27 Sep 2022 JOURNAL DE LA PERPLEXITE : LE TALISMAN DE FES
Posted by Author Ami Bouganim

La médina de Fès est un écrin embouteillé au cœur de la ville, un dédale de ruelles, de souks, de riads, de zaouias et de caravansérails. Un labyrinthe où l'on ne trouve pas toujours la sortie de la rue où l'on se risque et où l’on ne se perd pas sans se retrouver devant l'une des portes de La Quaraouiyine. Une rivière des Perles draine les écoulements de tout un artisanat de la vie. Les quenouilles, les hachoirs, les soufflets, les scies. Les perceuses, les rabots, les équerres. Des lainages de toutes les couleurs, des soieries pour toutes les caresses, des robes pour toutes les allures. Un bouquet d'odeurs où se mêlent le sang et la chair, le cumin et le benjoin. Le visiteur est sollicité de toutes parts. Par les boutiquiers, les mendiants, les guides. On finit par avoir le vertige de l'hétéroclite.

Partout résonne le mot d'ordre de la médina : « Balak ! » Il annonce le passage d’un dignitaire ou d'un porteur. Des bêtes aussi. Je trouve aux ânes un air plus triste que dans mon enfance. On les sent lassés, éreintés, excédés. Ils en auraient marre de ce régime, ne cacheraient plus leur rancune à l'égard des humains. Une menace de mutinerie pointerait dans leurs yeux. Une lueur d'intelligence, un soupçon de conscience. Un jour, ils refuseront d’avancer. Malgré les menaces, les cris, les coups. Ils resteront immobiles, endureront tous les sévices, résignés à mourir. Leur grève immobiliserait la médina. Ils réclameraient plus de pauses, un allègement dans les charges. Des vacances aux champs aussi.

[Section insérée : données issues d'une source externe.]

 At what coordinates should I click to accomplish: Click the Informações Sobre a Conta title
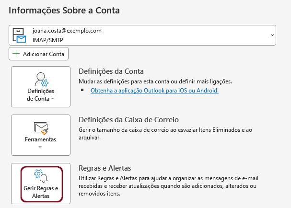pyautogui.click(x=64, y=11)
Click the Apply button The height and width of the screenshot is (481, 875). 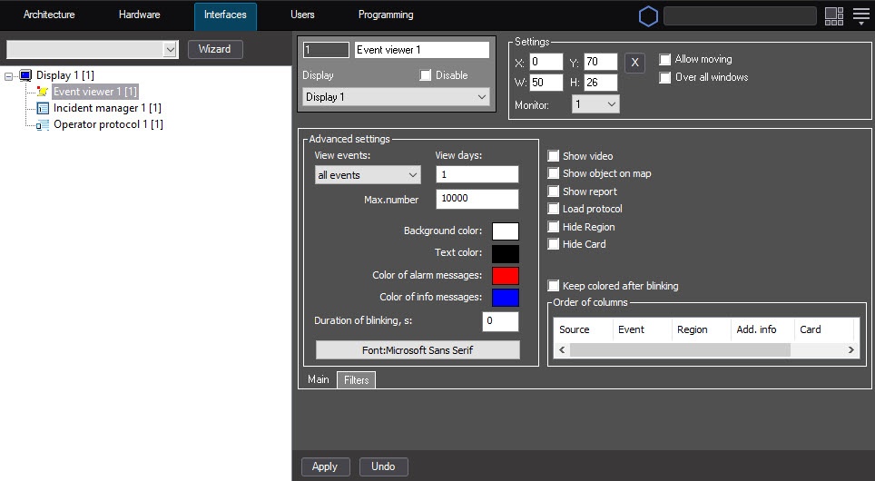(x=324, y=466)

Des écoliers échangent des secrets ou trament des conspirations buissonnières. Dans une coopérative, on produit de l'huile d'argan, concasse les noyaux, les moud, laisse couler l'huile dans un ustensile et récupère la pâte pour produire du savon et des produits de beauté. Les teinturiers s'échinent dans des cuves disposées le long d'un cours d'eau qui prend les teintes des peaux des hommes et des bêtes. Le guide raconte comment il produisait l'encre de son enfance. Il brûlait de la laine et diluait la cendre dans de l'huile d'olive. Il nous résume sa philosophie dans une phrase : « Travailler comme si l'on devait vivre pour l'éternité et prier comme si l'on devait mourir demain. » On n'oublie pas cette phrase, les muezzins rivalisent entre eux pour vous la rappeler.

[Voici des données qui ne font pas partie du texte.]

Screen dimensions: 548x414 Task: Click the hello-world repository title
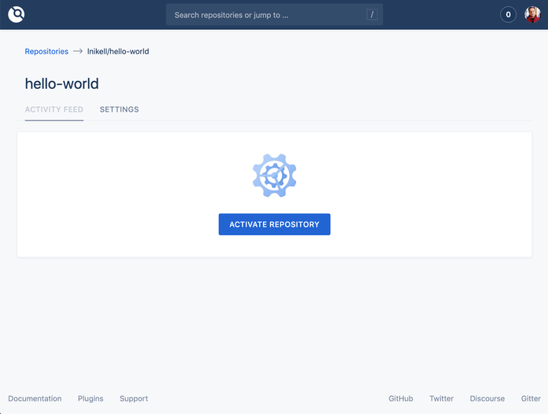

Une médina saturée de récits et de légendes. Ceux sur Kenza, la mère berbère de Idriss II et sur Fatima al-Quaraoui, la fondatrice de la Quaraouiyine. On prend un ton recueilli pour les raconter. En revanche, on relève sa présentation de la madrassa Bou Inania d'une note sournoise sinon grivoise : « En 1937, Abou Inan épouse une femme de petite vertu. Son conseil des sages lui reproche son comportement. Il choisit de ne pas se défendre et se contente d'ordonner la construction d'une madrasa sur le site d'un dépotoir pour blanchir la réputation de sa femme. »

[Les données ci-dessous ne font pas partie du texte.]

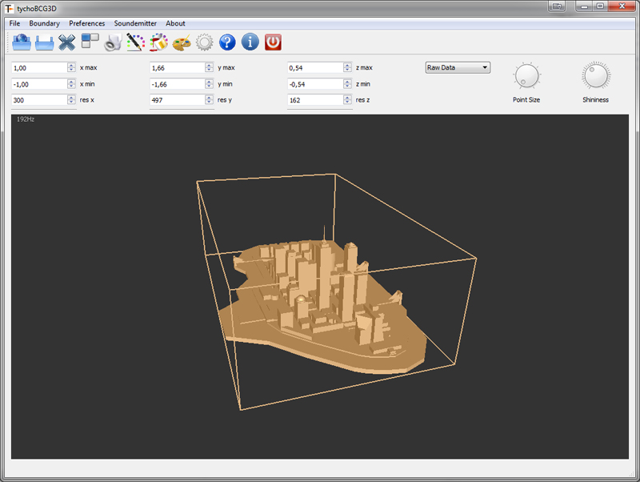The height and width of the screenshot is (482, 640).
Task: Click the overlapping windows layout icon
Action: click(x=90, y=42)
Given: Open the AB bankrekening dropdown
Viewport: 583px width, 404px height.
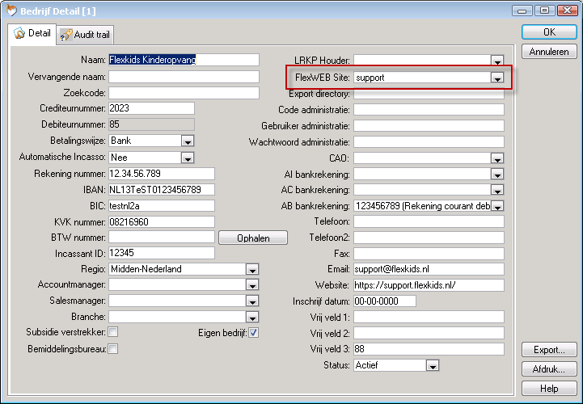Looking at the screenshot, I should pyautogui.click(x=497, y=206).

Ce serait une ville talisman. Contre le mauvais œil. L'haleine rance. L'ennui de moisir. La pierre qui guette la prière. Des milliers de lucarnes qui ne se ressemblent pas permettent aux murailles de respirer et aux gens de débattre du jour passé et du jour à venir. J'ai tant cherché l’encre de la laine roussie à l’huile d’olive que j’ai manqué le souk des oiseaux…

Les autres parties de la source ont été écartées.